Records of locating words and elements

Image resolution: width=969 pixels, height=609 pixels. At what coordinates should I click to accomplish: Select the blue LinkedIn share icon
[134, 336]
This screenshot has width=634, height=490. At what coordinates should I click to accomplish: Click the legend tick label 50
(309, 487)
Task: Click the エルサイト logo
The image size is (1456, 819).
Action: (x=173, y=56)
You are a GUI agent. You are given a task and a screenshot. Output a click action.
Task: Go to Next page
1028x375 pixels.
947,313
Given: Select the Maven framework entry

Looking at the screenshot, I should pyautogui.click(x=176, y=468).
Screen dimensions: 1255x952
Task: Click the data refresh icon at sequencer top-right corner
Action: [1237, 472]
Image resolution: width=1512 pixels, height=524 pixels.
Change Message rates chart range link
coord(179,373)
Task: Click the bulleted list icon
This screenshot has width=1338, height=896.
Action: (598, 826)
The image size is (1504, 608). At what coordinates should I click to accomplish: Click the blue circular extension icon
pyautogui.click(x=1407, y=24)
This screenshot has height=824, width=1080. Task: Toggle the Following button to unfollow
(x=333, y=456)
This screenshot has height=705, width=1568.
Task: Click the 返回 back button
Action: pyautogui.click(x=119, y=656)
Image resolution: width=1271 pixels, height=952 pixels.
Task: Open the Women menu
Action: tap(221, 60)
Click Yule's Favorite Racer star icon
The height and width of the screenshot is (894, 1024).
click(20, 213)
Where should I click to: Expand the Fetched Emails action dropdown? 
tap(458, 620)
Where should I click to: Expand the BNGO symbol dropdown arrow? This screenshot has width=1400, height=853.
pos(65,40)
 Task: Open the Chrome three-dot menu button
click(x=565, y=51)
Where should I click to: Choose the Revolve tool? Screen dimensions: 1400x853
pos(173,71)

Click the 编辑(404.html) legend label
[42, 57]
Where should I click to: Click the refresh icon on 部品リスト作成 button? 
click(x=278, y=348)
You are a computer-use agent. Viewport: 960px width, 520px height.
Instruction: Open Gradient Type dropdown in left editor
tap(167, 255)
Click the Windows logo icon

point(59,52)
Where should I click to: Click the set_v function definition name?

**EXERCISE AIM:**
Copy out all of these lines, swapping each occurrence of "Where should I click to" for "Where do I click to" and leaving everything else unchanged.

**SOLVED EXERCISE:**
Image resolution: width=969 pixels, height=609 pixels. At what coordinates should I click to accomplish: Select the blue LinkedIn share icon
[134, 336]
This screenshot has width=634, height=490. At what coordinates should I click to accomplish: Click the legend tick label 50
(309, 487)
Task: Click the エルサイト logo
The image size is (1456, 819).
Action: (x=173, y=56)
You are a GUI agent. You are given a task and a screenshot. Output a click action.
Task: Go to Next page
1028x375 pixels.
947,313
Given: Select the Maven framework entry

Looking at the screenshot, I should pyautogui.click(x=176, y=468).
Screen dimensions: 1255x952
Task: Click the data refresh icon at sequencer top-right corner
Action: [1237, 472]
Image resolution: width=1512 pixels, height=524 pixels.
Change Message rates chart range link
coord(179,373)
Task: Click the bulleted list icon
This screenshot has width=1338, height=896.
Action: (598, 826)
The image size is (1504, 608). At what coordinates should I click to accomplish: Click the blue circular extension icon
pyautogui.click(x=1407, y=24)
This screenshot has height=824, width=1080. Task: Toggle the Following button to unfollow
(x=333, y=456)
This screenshot has height=705, width=1568.
Task: Click the 返回 back button
Action: pyautogui.click(x=119, y=656)
Image resolution: width=1271 pixels, height=952 pixels.
Task: Open the Women menu
Action: tap(221, 60)
Click Yule's Favorite Racer star icon
The height and width of the screenshot is (894, 1024).
click(20, 213)
Where do I click to: Expand the Fetched Emails action dropdown? 
tap(458, 620)
Where do I click to: Expand the BNGO symbol dropdown arrow? This screenshot has width=1400, height=853.
pos(65,40)
 Task: Open the Chrome three-dot menu button
click(x=565, y=51)
Where do I click to: Choose the Revolve tool? Screen dimensions: 1400x853
pos(173,71)

Click the 编辑(404.html) legend label
[42, 57]
Where do I click to: Click the refresh icon on 部品リスト作成 button? 
click(x=278, y=348)
You are a computer-use agent. Viewport: 960px width, 520px height.
Instruction: Open Gradient Type dropdown in left editor
tap(167, 255)
Click the Windows logo icon

point(59,52)
Where do I click to: Click the set_v function definition name?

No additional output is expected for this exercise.